*** Supplied data ***

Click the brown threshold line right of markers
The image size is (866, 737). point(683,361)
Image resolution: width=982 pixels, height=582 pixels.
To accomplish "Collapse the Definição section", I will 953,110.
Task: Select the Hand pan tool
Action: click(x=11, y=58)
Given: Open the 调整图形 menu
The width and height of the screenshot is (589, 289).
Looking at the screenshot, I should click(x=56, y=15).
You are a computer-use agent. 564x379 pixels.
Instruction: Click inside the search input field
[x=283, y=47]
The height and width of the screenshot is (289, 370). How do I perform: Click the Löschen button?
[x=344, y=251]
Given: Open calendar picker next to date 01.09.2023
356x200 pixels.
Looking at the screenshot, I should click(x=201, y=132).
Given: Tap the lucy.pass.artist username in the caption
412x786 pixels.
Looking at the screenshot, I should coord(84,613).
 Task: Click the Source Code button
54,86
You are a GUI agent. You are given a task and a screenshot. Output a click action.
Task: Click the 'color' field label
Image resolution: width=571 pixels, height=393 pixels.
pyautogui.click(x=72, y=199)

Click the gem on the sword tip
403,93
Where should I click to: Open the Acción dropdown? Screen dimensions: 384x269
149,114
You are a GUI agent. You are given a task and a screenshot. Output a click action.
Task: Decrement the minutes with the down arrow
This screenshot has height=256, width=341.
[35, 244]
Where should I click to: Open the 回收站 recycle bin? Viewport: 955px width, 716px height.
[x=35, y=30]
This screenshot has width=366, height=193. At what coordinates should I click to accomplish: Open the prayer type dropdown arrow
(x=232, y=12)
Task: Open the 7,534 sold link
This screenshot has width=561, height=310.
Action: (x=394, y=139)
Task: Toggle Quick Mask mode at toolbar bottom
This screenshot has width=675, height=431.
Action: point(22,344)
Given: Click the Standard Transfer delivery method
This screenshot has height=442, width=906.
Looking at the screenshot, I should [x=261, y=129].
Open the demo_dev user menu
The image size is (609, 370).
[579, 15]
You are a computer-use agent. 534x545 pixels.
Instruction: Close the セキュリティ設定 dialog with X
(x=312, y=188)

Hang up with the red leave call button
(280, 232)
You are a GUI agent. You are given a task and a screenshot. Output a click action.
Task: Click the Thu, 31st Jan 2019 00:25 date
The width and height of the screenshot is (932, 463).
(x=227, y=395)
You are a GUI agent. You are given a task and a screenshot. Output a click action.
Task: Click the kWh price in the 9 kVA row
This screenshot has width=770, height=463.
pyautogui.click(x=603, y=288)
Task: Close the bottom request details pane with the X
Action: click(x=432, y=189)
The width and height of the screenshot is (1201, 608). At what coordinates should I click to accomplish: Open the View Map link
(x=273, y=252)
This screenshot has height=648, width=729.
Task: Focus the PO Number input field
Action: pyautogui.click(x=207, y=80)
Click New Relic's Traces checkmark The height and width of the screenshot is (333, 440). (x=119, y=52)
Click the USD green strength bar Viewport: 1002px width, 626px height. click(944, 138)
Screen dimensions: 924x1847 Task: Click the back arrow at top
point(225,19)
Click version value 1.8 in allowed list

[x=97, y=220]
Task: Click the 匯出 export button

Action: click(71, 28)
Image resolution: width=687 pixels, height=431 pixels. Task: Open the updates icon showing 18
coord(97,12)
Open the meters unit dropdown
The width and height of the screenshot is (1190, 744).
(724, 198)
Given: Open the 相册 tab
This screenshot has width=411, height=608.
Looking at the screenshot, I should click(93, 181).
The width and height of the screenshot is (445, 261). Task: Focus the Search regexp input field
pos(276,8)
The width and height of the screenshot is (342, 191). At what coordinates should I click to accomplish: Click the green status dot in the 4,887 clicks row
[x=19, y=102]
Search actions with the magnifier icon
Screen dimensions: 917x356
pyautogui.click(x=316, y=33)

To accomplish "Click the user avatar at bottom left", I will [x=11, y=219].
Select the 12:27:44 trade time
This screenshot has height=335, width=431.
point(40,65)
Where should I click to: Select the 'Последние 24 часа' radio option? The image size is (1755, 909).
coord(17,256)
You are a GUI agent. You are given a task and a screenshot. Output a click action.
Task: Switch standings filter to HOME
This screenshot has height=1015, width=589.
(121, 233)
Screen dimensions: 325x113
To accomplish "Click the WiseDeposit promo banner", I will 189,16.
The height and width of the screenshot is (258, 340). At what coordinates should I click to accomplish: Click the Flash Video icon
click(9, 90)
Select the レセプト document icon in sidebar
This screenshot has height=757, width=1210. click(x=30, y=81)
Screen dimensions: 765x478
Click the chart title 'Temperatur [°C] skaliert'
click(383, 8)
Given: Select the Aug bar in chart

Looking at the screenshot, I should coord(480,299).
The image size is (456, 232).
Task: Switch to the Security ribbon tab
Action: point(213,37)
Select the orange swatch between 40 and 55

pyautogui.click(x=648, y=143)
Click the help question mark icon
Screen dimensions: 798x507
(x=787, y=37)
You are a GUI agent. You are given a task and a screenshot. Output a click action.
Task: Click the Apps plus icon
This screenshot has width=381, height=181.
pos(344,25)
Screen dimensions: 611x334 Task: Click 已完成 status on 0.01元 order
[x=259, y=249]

*** End of Supplied data ***

» **What is needed**:
Each line of the data is to be transcribed exactly, with nothing left out.

» **Solution**:
Click the brown threshold line right of markers
The image size is (866, 737). point(683,361)
Image resolution: width=982 pixels, height=582 pixels.
To accomplish "Collapse the Definição section", I will 953,110.
Task: Select the Hand pan tool
Action: click(x=11, y=58)
Given: Open the 调整图形 menu
The width and height of the screenshot is (589, 289).
Looking at the screenshot, I should click(x=56, y=15).
You are a computer-use agent. 564x379 pixels.
Instruction: Click inside the search input field
[x=283, y=47]
The height and width of the screenshot is (289, 370). How do I perform: Click the Löschen button?
[x=344, y=251]
Given: Open calendar picker next to date 01.09.2023
356x200 pixels.
Looking at the screenshot, I should click(x=201, y=132).
Given: Tap the lucy.pass.artist username in the caption
412x786 pixels.
Looking at the screenshot, I should coord(84,613).
 Task: Click the Source Code button
54,86
You are a GUI agent. You are given a task and a screenshot. Output a click action.
Task: Click the 'color' field label
Image resolution: width=571 pixels, height=393 pixels.
pyautogui.click(x=72, y=199)

Click the gem on the sword tip
403,93
Where should I click to: Open the Acción dropdown? Screen dimensions: 384x269
149,114
You are a GUI agent. You are given a task and a screenshot. Output a click action.
Task: Decrement the minutes with the down arrow
This screenshot has height=256, width=341.
[35, 244]
Where should I click to: Open the 回收站 recycle bin? Viewport: 955px width, 716px height.
[x=35, y=30]
This screenshot has width=366, height=193. At what coordinates should I click to accomplish: Open the prayer type dropdown arrow
(x=232, y=12)
Task: Open the 7,534 sold link
This screenshot has width=561, height=310.
Action: (x=394, y=139)
Task: Toggle Quick Mask mode at toolbar bottom
This screenshot has width=675, height=431.
Action: point(22,344)
Given: Click the Standard Transfer delivery method
This screenshot has height=442, width=906.
Looking at the screenshot, I should [x=261, y=129].
Open the demo_dev user menu
The image size is (609, 370).
[579, 15]
You are a computer-use agent. 534x545 pixels.
Instruction: Close the セキュリティ設定 dialog with X
(x=312, y=188)

Hang up with the red leave call button
(280, 232)
You are a GUI agent. You are given a task and a screenshot. Output a click action.
Task: Click the Thu, 31st Jan 2019 00:25 date
The width and height of the screenshot is (932, 463).
(x=227, y=395)
You are a GUI agent. You are given a task and a screenshot. Output a click action.
Task: Click the kWh price in the 9 kVA row
This screenshot has width=770, height=463.
pyautogui.click(x=603, y=288)
Task: Close the bottom request details pane with the X
Action: click(x=432, y=189)
The width and height of the screenshot is (1201, 608). At what coordinates should I click to accomplish: Open the View Map link
(x=273, y=252)
This screenshot has height=648, width=729.
Task: Focus the PO Number input field
Action: pyautogui.click(x=207, y=80)
Click New Relic's Traces checkmark The height and width of the screenshot is (333, 440). (x=119, y=52)
Click the USD green strength bar Viewport: 1002px width, 626px height. click(944, 138)
Screen dimensions: 924x1847 Task: Click the back arrow at top
point(225,19)
Click version value 1.8 in allowed list

[x=97, y=220]
Task: Click the 匯出 export button

Action: click(71, 28)
Image resolution: width=687 pixels, height=431 pixels. Task: Open the updates icon showing 18
coord(97,12)
Open the meters unit dropdown
The width and height of the screenshot is (1190, 744).
(724, 198)
Given: Open the 相册 tab
This screenshot has width=411, height=608.
Looking at the screenshot, I should click(93, 181).
The width and height of the screenshot is (445, 261). Task: Focus the Search regexp input field
pos(276,8)
The width and height of the screenshot is (342, 191). At what coordinates should I click to accomplish: Click the green status dot in the 4,887 clicks row
[x=19, y=102]
Search actions with the magnifier icon
Screen dimensions: 917x356
pyautogui.click(x=316, y=33)

To accomplish "Click the user avatar at bottom left", I will [x=11, y=219].
Select the 12:27:44 trade time
This screenshot has height=335, width=431.
point(40,65)
Where should I click to: Select the 'Последние 24 часа' radio option? The image size is (1755, 909).
coord(17,256)
You are a GUI agent. You are given a task and a screenshot. Output a click action.
Task: Switch standings filter to HOME
This screenshot has height=1015, width=589.
(121, 233)
Screen dimensions: 325x113
To accomplish "Click the WiseDeposit promo banner", I will 189,16.
The height and width of the screenshot is (258, 340). At what coordinates should I click to accomplish: Click the Flash Video icon
click(9, 90)
Select the レセプト document icon in sidebar
This screenshot has height=757, width=1210. click(x=30, y=81)
Screen dimensions: 765x478
Click the chart title 'Temperatur [°C] skaliert'
click(383, 8)
Given: Select the Aug bar in chart

Looking at the screenshot, I should coord(480,299).
The image size is (456, 232).
Task: Switch to the Security ribbon tab
Action: point(213,37)
Select the orange swatch between 40 and 55

pyautogui.click(x=648, y=143)
Click the help question mark icon
Screen dimensions: 798x507
(x=787, y=37)
You are a GUI agent. You are given a task and a screenshot. Output a click action.
Task: Click the Apps plus icon
This screenshot has width=381, height=181.
pos(344,25)
Screen dimensions: 611x334 Task: Click 已完成 status on 0.01元 order
[x=259, y=249]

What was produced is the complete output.